> PROBLEM: Extract, from the records beneath this instruction, each line that contains the word "breadcrumb".

> DATA EXCERPTS:
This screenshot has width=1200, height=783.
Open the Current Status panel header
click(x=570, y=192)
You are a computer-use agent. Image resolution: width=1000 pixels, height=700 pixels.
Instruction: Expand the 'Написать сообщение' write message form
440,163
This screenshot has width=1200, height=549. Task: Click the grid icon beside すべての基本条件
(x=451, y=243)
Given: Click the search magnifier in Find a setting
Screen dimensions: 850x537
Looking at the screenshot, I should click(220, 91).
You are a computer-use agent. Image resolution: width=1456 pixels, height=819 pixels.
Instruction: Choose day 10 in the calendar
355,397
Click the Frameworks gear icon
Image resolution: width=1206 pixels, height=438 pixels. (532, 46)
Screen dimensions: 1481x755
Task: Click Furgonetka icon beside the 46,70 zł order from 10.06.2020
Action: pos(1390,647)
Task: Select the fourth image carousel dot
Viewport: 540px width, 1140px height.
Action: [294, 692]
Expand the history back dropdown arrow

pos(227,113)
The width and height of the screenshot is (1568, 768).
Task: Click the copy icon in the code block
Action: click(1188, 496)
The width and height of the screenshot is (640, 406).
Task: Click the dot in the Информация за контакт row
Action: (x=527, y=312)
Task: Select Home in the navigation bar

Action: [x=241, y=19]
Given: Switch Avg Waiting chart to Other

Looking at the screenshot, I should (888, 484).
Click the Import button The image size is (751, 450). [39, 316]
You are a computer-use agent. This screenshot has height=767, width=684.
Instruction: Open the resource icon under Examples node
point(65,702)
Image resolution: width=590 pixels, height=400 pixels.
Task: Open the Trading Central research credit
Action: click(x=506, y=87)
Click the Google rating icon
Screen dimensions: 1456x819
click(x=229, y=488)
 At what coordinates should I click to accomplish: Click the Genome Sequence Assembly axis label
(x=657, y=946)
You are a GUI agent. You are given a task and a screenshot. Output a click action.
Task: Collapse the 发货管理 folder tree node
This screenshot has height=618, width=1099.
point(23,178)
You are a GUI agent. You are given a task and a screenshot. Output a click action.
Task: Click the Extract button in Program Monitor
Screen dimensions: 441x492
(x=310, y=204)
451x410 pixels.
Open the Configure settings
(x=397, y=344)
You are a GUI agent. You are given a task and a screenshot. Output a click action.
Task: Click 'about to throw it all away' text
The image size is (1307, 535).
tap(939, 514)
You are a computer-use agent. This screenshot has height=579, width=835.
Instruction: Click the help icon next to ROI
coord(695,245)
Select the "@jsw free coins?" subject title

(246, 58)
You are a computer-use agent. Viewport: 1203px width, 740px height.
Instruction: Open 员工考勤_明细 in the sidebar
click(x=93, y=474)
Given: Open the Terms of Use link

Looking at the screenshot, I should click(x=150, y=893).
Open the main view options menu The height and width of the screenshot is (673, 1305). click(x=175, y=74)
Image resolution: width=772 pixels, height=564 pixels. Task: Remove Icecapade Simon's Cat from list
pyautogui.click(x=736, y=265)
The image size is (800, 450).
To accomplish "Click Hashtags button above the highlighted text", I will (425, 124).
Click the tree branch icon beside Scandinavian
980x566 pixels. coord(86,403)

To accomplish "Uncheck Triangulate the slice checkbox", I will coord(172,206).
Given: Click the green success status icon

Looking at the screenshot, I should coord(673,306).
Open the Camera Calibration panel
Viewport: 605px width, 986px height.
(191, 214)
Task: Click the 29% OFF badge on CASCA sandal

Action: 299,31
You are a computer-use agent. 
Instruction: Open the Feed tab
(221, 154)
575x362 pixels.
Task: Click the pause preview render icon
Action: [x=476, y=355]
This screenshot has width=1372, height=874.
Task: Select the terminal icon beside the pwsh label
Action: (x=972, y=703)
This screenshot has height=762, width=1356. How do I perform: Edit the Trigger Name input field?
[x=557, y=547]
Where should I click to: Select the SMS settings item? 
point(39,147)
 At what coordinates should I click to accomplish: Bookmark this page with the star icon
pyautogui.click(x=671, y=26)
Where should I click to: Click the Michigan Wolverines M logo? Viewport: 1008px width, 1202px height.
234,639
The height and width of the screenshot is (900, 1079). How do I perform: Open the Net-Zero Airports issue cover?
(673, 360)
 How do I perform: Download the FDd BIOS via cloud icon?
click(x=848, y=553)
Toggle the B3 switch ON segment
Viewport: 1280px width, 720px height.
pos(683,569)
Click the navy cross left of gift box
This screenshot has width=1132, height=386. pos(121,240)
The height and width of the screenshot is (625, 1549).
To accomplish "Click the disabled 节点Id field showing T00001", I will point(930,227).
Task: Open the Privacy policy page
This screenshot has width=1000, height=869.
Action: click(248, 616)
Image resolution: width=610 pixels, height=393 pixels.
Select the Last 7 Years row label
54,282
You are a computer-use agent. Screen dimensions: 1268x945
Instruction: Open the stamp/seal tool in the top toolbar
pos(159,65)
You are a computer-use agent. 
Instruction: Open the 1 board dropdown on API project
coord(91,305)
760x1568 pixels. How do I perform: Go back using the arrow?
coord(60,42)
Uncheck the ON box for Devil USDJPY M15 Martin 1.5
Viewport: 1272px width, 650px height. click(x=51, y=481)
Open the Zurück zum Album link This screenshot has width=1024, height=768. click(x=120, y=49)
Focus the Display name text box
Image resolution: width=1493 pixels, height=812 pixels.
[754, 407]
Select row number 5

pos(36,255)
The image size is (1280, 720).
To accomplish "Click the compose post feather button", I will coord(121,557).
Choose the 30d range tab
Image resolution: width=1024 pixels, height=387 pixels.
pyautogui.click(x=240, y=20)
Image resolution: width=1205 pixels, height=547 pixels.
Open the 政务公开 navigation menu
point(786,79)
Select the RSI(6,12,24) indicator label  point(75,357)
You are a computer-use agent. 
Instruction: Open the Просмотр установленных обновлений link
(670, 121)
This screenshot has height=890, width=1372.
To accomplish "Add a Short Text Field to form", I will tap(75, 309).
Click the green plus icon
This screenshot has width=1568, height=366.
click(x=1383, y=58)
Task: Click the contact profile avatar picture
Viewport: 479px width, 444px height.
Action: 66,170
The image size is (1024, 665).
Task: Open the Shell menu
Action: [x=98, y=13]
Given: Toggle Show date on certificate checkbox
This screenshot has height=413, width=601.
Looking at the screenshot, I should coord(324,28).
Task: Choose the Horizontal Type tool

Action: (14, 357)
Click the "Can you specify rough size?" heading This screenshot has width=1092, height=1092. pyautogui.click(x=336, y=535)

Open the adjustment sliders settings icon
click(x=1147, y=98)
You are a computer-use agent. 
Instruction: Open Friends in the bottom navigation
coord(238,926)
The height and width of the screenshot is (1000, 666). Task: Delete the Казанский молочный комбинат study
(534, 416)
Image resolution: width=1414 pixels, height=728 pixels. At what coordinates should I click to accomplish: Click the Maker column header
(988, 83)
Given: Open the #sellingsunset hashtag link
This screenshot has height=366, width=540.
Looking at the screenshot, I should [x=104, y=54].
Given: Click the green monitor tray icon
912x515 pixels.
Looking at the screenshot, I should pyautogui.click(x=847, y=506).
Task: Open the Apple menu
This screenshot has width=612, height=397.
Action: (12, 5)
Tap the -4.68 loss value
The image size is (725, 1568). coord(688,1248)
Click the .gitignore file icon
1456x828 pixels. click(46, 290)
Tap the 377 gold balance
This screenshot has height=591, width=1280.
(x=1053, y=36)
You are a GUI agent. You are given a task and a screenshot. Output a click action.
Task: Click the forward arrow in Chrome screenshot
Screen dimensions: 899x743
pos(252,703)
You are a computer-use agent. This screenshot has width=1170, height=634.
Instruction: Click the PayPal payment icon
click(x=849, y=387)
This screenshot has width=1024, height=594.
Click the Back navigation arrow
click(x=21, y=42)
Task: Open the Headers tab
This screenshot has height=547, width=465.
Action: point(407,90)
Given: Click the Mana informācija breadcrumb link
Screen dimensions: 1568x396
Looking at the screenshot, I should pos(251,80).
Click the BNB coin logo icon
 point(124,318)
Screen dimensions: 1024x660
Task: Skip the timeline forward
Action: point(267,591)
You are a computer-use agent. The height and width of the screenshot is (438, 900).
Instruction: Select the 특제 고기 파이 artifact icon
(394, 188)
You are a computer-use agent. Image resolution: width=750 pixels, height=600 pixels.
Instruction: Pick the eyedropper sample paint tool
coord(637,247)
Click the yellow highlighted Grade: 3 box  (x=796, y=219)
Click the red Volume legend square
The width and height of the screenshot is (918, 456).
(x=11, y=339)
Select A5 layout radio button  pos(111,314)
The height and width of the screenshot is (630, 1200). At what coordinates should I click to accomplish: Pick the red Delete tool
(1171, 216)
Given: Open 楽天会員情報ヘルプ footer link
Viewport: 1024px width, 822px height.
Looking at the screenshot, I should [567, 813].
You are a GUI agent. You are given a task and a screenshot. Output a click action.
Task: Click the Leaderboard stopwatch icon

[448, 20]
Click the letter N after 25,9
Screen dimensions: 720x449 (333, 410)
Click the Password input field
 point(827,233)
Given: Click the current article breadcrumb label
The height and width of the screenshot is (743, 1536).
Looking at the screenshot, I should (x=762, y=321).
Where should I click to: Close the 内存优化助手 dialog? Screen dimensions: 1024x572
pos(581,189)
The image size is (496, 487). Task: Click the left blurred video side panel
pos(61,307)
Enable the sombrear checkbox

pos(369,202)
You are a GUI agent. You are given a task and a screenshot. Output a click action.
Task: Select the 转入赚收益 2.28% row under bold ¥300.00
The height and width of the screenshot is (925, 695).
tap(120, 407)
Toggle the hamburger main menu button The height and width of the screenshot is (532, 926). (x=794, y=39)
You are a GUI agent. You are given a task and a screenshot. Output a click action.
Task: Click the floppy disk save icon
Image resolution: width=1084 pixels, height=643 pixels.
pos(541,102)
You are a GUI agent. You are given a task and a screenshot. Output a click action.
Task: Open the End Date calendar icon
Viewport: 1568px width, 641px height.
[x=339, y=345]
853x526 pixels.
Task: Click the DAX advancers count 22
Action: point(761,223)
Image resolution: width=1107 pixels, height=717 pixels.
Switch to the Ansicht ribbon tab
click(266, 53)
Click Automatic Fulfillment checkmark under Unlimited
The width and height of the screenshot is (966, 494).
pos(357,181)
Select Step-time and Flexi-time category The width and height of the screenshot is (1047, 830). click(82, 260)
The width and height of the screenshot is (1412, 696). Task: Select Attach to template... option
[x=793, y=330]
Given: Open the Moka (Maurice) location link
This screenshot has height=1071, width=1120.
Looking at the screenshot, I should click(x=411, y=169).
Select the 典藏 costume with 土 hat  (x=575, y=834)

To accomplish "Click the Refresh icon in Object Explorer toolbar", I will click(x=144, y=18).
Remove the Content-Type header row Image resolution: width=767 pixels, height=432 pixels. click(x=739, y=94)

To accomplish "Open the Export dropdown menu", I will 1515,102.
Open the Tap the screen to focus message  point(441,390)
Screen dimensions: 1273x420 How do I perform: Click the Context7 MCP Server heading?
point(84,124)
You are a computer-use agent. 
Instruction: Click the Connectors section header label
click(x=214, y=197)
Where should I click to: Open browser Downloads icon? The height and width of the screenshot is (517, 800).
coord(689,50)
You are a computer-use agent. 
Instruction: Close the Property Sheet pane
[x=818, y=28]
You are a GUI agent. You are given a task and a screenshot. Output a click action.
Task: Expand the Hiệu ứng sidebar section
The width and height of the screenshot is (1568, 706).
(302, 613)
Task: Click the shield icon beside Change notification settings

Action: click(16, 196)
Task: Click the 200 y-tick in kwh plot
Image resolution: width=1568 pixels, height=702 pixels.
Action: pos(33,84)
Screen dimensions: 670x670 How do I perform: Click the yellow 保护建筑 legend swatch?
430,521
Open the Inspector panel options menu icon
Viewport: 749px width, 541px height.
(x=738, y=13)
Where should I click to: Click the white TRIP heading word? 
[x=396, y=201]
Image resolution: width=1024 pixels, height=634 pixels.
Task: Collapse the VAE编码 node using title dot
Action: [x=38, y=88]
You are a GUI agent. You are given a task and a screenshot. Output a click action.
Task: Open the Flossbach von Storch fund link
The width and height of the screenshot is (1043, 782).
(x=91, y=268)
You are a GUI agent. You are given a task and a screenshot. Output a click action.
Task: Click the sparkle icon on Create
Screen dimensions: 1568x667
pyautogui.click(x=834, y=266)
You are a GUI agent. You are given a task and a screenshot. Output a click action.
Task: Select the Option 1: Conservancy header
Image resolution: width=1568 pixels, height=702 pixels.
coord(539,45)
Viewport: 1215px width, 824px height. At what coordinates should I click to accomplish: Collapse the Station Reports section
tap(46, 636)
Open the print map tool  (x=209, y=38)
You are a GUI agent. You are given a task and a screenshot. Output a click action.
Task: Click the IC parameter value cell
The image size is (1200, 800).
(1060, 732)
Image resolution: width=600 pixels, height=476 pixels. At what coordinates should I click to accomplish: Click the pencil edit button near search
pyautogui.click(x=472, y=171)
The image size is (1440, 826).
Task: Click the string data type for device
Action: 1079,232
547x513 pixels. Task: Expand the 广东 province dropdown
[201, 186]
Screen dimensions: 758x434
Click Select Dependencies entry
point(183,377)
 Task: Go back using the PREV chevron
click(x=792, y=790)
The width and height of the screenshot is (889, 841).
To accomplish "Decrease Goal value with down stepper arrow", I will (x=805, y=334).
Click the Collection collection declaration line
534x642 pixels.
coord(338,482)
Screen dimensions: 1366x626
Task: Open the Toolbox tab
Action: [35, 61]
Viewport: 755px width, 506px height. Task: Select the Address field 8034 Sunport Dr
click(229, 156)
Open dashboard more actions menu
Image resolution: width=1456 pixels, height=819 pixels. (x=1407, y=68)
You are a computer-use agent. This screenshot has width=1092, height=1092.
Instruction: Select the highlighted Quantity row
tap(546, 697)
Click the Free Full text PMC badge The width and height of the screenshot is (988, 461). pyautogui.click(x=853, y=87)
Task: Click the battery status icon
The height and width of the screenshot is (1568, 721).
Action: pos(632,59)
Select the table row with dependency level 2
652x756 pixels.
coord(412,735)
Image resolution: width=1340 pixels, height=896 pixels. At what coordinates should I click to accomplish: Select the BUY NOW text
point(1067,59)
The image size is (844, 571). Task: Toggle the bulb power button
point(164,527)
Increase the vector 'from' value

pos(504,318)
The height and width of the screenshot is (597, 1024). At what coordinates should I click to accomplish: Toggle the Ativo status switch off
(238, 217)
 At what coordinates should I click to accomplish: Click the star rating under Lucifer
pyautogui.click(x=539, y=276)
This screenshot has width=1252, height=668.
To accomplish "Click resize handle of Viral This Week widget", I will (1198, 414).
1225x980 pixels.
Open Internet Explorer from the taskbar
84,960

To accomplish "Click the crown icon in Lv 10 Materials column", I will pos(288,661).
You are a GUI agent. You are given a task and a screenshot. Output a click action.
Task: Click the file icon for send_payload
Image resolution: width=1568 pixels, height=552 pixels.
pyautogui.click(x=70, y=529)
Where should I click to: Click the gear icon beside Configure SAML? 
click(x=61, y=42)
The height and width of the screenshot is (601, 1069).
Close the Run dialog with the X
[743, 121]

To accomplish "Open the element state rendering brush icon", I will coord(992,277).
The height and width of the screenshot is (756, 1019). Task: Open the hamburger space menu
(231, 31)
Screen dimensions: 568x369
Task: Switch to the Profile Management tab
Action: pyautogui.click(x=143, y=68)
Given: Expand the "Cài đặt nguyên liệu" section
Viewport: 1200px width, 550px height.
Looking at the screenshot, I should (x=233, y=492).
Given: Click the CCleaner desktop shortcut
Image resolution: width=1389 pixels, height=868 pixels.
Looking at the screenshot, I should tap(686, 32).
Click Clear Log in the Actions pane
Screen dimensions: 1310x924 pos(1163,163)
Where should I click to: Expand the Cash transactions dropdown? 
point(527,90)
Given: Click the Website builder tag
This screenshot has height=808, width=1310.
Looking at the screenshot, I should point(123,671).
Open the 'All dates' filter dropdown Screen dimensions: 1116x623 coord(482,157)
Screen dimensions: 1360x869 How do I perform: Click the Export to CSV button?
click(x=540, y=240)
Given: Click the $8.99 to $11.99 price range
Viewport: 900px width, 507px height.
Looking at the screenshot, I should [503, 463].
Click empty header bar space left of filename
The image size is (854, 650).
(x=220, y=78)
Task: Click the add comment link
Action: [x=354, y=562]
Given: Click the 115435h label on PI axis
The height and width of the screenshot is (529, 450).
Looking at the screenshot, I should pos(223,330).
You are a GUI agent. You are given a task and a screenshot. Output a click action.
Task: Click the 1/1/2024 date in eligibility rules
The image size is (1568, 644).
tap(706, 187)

> OUTPUT:
Given: Click the Mana informācija breadcrumb link
Given: Click the current article breadcrumb label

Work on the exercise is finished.